Arbitrage dans le domaine de la construction – la nouvelle pierre à l’édifice des PRD
L’arbitrage dans le domaine de la construction est un ajout récent et qui apporte de profonds changements au spectre des PRD – accélérant le règlement des différends dans le secteur de la construction.
I. Introduction
De profonds changements dans le domaine des pratiques de règlements des différends (PRD) ont eu lieu au Canada il y a quelques années : l’arbitrage dans le domaine de la construction. Sa mise en œuvre au Québec[1] et en Ontario[2] poursuit une tendance internationale à l’adoption de ce moyen opportun et rentable de résoudre des différends dans un secteur où les désaccords sont monnaie courante.
L’arbitrage dans le domaine de la construction a été introduit au Royaume-Uni en 1998 comme élément clé pour résoudre plusieurs problèmes du secteur de la construction, notamment les retards de paiement et la prolifération de différends prolongés et coûteux. Pendant de nombreuses années, le secteur canadien de la construction a fait l’objet de critiques similaires.
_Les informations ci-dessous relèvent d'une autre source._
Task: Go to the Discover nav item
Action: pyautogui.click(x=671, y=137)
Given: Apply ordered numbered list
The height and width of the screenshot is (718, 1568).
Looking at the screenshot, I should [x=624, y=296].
L’augmentation du coût et les retards pour résoudre les différends dans le domaine de la construction, par l’entremise des tribunaux ou de l’arbitrage, ont nécessité une nouvelle approche. Le succès de l’arbitrage dans le domaine de la construction au Royaume-Uni a conduit son adoption ailleurs, notamment en Australie, Irlande, en Nouvelle-Zélande et en Afrique du Sud.
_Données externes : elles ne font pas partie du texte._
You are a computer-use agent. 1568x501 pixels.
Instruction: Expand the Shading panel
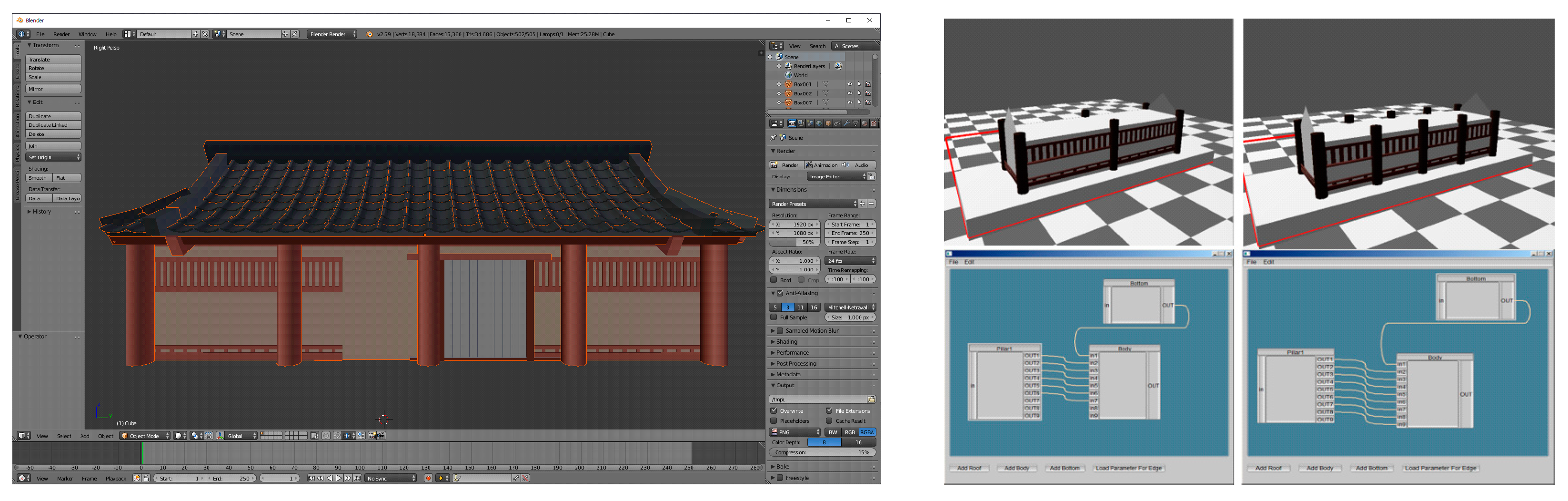tap(786, 342)
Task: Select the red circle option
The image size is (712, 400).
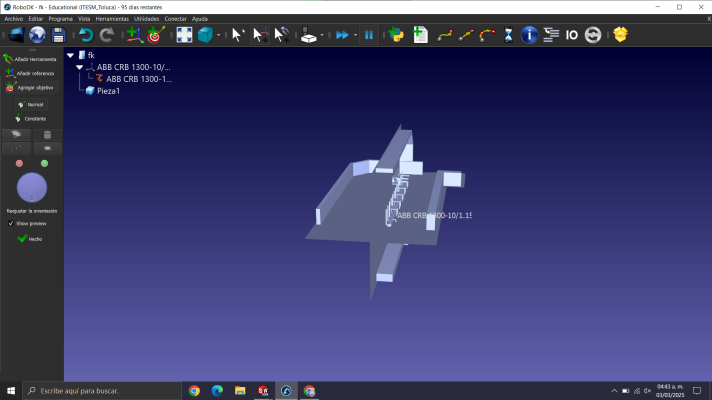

Bien qu’il ne vise à remplacer les procédures de règlement des litiges ou d’arbitrage, il est reconnu et accepté comme un outil supplémentaire et efficace permettant de résoudre des différends dans le domaine de la construction et, par la même occasion, de soulager le fardeau des tribunaux.
Outre le Québec et l’Ontario, la Saskatchewan et l’Alberta ont introduit des régimes d’arbitrage dans le domaine de la construction en 2022.[3] Le gouvernement fédéral en a fait autant en décembre 2023.[4] Au Manitoba, au Nouveau-Brunswick et en Nouvelle-Écosse, les lois et les règlements en sont à différentes étapes d’adoption et d’examen.[5]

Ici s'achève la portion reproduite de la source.